■ Brief A ■
Translate this sentence from the article on ocean gliders into Spanish: "Gliders “swim” about as fast as a person walks, but what they lack in speed they make up for in tenacity."
■ Brief B ■
Answer these questions from the article on ocean gliders:
(i) Near which places are two gliders currently listening for whale calls?
(ii) How many North Atlantic right whales remained before as many as 12 died this summer?
(iii) What are Davies and her colleagues developing to protect the whales?

■ Source text ■
** START **
Meet your ocean robot overlords (don’t worry, they just want to save whales)

Autonomous gliders are the new wave of ocean research.
Ocean Tracking Network

 

In science fiction, swarms of robots are usually bad news for living things. Just look what happened in The Terminator, or The Matrix. But in the ocean, a growing fleet of autonomous machines are on a friendlier mission. Seafaring ‘bots are helping researchers tackle some of the toughest problems in marine conservation — all while saving boatloads of time and money. 

Gliders, as they’re called, are unmanned, safety-yellow robots that can patrol the waves for months on end. Some models look like miniature airplanes, others like surfboards. They come equipped with sensors that can record whale calls, measure water conditions and estimate the abundance of fish and plankton.

Gliders “swim” about as fast as a person walks, but what they lack in speed they make up for in tenacity. The robots chug through hurricanes, high waves and freezing temperatures that would be miserable or dangerous for humans. And even the most-caffeinated scientists can’t match gliders’ ability to work 24/7.

These features are particularly handy for colder seas. Right now, near Newfoundland and Nova Scotia in Canada, two ocean gliders are eavesdropping on whale calls and beaming their recordings back to a land-based lab. Every morning, Kimberley Davies, a whale expert at Dalhousie University, checks the location of the calls on a Google map.

“I can be sitting back and having my morning orange juice, and know that there are right whales in one of these critical habitats,” Davies said. “It’s amazing.”

The right robots for right whales

Gliders do more than just spy on whales. They might also save them.

Collisions with boats are one of the biggest threats to the ocean’s blubbery behemoths. Even though whales are huge, they can be hard to spot from the decks of giant or fast-moving ships. Just a single death can devastate whale populations that have only a few dozen or hundred individuals left.

Boat strikes have been especially catastrophic for critically endangered North Atlantic right whales. These animals live in busy shipping and fishing spots off New York, Boston and southeast Canada. Just this summer, as many as 12 out the remaining 440 died, with several whales confirmed to have perished from ship strikes or fishing gear entanglement.

To combat this, Davies and her colleagues are developing a real-time alert system to let boats know if whales are nearby. Automatic whale alerts would help cargo ships and fishing vessels know where to steer clear of these vanishing giants.
** END **
Location data for words and elements:
** START **
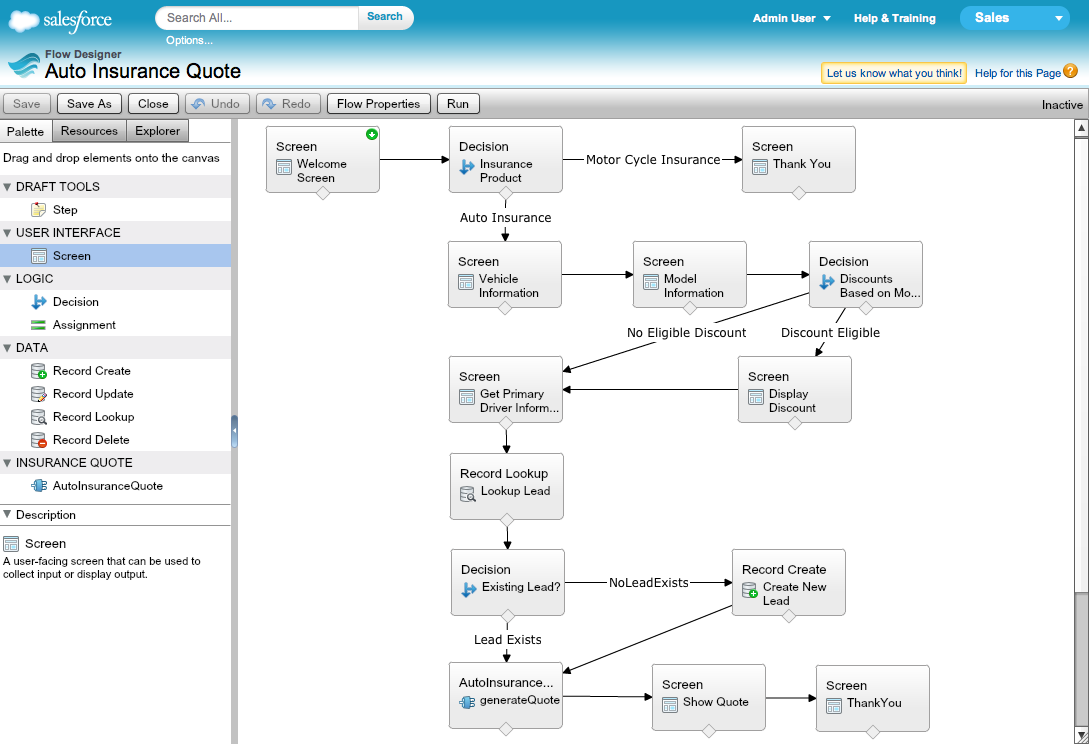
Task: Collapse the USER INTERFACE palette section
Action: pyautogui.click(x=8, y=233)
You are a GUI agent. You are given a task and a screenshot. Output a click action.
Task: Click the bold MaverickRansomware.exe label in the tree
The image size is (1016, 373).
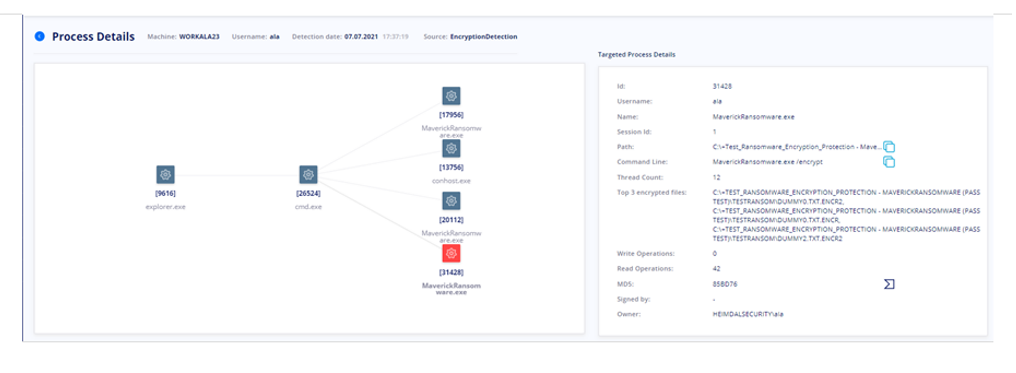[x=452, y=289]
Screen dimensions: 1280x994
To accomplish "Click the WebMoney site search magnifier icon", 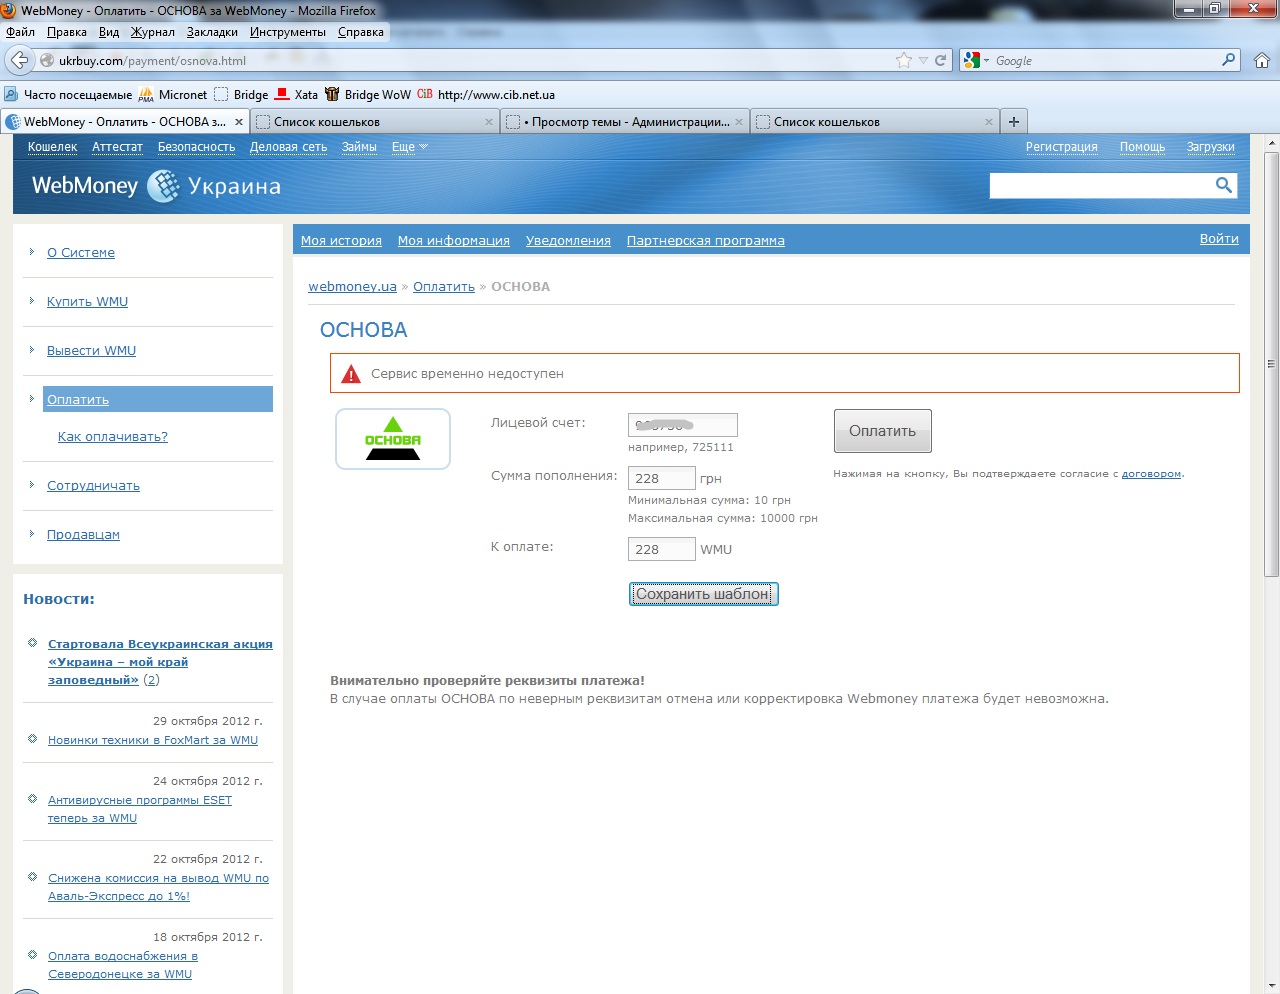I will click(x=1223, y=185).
** END **
■ Final result A ■
Los planeadores «nadan» más o menos tan rápido como camina una persona, pero lo que les falta en velocidad lo compensan con tenacidad.

■ Final result B ■
(i) Near Newfoundland and Nova Scotia in Canada.
(ii) 440.
(iii) A real-time alert system to let boats know if whales are nearby.